# [Check your understanding]
a) Read the passage on recession risk across regions and decide whether each statement agrees with it: (i) Consumer spending supports 70% of the economy. (ii) Layoffs have begun only in big cities. (iii) All areas will be hit equally hard by a recession. Answer yes or no for each and quote the words that decide it.
b) In the passage on recession risk across regions, which industry groups did Brookings identify as "most at risk"?
c) Continue the passage on recession risk across regions from the point where it stops.

# [Exercise passage]
<<<<
Via Brookings Metro
Across the country, consumer spending, which supports 70% of the economy, is crashing as people avoid stores, restaurants, movie theaters, offices, and other public places. Already, layoffs have begun in both big cities like Seattle and Atlanta as well as small heartland towns.
But as recession forecasts proliferate, it’s not necessarily true that all areas will be hit equally hard. In a huge nation made up of diverse places and varied local economies, a look at the geography of highly exposed industries makes clear that the economic toll of any coming recession will hit different regions in disparate, uneven ways.
To illustrate this, Brookings mapped the employment geography of a variety of industries vulnerable to disruption by virus-related demand declines, shutdowns, and layoffs by identifying the “most at risk” industry groups: mining/oil and gas, transportation, employment services, travel arrangements, and leisure and hospitality.
>>>>
# [Exercise data]
<<<<
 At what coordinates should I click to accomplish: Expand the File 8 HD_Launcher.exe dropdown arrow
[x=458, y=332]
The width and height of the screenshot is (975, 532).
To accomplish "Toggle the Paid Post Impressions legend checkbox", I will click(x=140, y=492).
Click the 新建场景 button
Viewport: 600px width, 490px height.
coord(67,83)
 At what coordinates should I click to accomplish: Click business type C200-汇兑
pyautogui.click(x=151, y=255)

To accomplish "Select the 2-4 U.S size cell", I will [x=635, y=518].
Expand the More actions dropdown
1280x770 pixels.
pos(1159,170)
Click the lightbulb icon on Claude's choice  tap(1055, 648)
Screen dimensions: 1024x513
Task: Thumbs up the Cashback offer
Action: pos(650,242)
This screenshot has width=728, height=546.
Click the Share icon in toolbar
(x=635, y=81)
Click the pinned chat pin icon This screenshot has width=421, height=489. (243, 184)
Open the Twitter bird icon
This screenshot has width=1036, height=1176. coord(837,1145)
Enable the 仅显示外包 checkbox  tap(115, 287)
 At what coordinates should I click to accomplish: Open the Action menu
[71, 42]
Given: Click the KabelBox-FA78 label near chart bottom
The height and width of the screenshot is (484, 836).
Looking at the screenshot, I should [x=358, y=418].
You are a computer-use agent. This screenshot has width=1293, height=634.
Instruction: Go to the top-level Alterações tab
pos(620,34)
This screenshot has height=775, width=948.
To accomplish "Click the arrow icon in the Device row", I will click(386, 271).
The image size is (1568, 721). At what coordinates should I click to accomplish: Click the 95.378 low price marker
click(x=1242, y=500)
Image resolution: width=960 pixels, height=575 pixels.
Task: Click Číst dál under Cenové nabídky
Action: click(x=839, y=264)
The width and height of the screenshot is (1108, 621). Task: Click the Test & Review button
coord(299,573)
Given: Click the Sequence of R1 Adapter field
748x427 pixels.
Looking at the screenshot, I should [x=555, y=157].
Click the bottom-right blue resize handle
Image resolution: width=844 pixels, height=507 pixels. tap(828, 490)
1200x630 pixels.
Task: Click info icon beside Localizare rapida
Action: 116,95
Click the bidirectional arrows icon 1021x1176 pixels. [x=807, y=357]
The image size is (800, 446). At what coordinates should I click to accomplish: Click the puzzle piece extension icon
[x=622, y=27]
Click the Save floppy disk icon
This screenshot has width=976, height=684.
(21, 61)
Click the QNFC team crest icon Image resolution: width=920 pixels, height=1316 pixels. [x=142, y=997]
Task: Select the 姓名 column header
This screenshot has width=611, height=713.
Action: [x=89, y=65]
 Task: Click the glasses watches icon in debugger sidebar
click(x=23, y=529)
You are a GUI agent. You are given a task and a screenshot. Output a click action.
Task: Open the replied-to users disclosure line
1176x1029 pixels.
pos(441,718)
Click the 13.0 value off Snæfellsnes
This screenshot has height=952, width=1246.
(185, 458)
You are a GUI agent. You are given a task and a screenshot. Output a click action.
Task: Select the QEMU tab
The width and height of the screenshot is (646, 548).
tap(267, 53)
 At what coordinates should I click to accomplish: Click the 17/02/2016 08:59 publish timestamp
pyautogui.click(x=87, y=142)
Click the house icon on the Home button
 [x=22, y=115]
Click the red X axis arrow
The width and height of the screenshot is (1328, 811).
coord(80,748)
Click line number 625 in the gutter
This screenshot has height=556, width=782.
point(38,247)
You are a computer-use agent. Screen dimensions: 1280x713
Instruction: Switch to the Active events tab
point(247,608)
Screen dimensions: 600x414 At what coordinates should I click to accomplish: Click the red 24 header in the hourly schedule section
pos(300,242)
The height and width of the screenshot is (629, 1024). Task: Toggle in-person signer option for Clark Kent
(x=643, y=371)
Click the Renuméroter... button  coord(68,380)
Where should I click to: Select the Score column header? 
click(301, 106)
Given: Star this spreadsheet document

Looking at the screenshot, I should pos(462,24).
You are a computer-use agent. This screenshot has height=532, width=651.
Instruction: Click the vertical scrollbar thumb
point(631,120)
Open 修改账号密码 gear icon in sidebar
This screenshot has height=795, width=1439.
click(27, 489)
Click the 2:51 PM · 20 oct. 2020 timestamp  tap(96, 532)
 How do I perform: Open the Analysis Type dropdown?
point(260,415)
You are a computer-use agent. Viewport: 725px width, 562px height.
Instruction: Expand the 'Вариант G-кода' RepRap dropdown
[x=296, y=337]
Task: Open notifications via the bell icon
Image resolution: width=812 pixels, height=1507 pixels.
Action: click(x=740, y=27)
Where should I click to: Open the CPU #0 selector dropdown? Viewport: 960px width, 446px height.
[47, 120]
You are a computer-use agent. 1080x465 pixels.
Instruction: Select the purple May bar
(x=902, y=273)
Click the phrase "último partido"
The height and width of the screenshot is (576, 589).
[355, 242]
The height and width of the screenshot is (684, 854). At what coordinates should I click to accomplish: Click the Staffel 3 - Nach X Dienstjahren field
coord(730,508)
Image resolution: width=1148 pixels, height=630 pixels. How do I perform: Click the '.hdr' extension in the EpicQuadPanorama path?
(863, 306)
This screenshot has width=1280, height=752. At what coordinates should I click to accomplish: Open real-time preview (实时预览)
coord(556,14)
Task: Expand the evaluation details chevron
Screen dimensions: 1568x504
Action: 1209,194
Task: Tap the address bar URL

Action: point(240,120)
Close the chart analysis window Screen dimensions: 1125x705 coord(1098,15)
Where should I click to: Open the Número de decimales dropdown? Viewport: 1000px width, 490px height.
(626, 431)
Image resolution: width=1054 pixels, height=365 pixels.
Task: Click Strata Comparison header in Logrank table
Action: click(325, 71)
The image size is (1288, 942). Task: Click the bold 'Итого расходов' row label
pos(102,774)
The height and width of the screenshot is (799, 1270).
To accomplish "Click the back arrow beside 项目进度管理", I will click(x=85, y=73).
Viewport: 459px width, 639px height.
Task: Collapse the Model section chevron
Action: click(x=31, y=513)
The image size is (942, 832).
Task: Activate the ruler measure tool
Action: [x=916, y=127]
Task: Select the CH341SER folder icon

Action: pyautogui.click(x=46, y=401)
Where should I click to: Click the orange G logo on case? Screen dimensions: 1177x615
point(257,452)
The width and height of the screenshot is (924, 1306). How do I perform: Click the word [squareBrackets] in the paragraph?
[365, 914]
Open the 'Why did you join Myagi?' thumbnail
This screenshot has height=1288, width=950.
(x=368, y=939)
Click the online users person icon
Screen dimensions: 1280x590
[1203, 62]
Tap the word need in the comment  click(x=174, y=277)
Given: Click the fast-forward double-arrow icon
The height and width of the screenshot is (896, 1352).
>>>>
# [Answers given]
a)
(i) Yes: "consumer spending, which supports 70% of the economy"
(ii) No: "layoffs have begun in both big cities like Seattle and Atlanta as well as small heartland towns"
(iii) No: "it’s not necessarily true that all areas will be hit equally hard"

b) Mining/oil and gas, transportation, employment services, travel arrangements, and leisure and hospitality.

c)
Add the numbers up and the scale of the current problem emerges. More than 24.2 million Americans work in the five high-risk sectors facing a sharp slowdown. This will likely prompt significant work disruptions, furloughs, and other uncertainties in the coming months.
The numbers underscore the massive size of the nation’s reeling leisure and hospitality sector. On the other end of the spectrum, the metro areas positioned to be least directly affected by COVID-19 are a diverse group consisting of older, manufacturing-heavy industrial cities, agricultural towns, and some already-distressed places.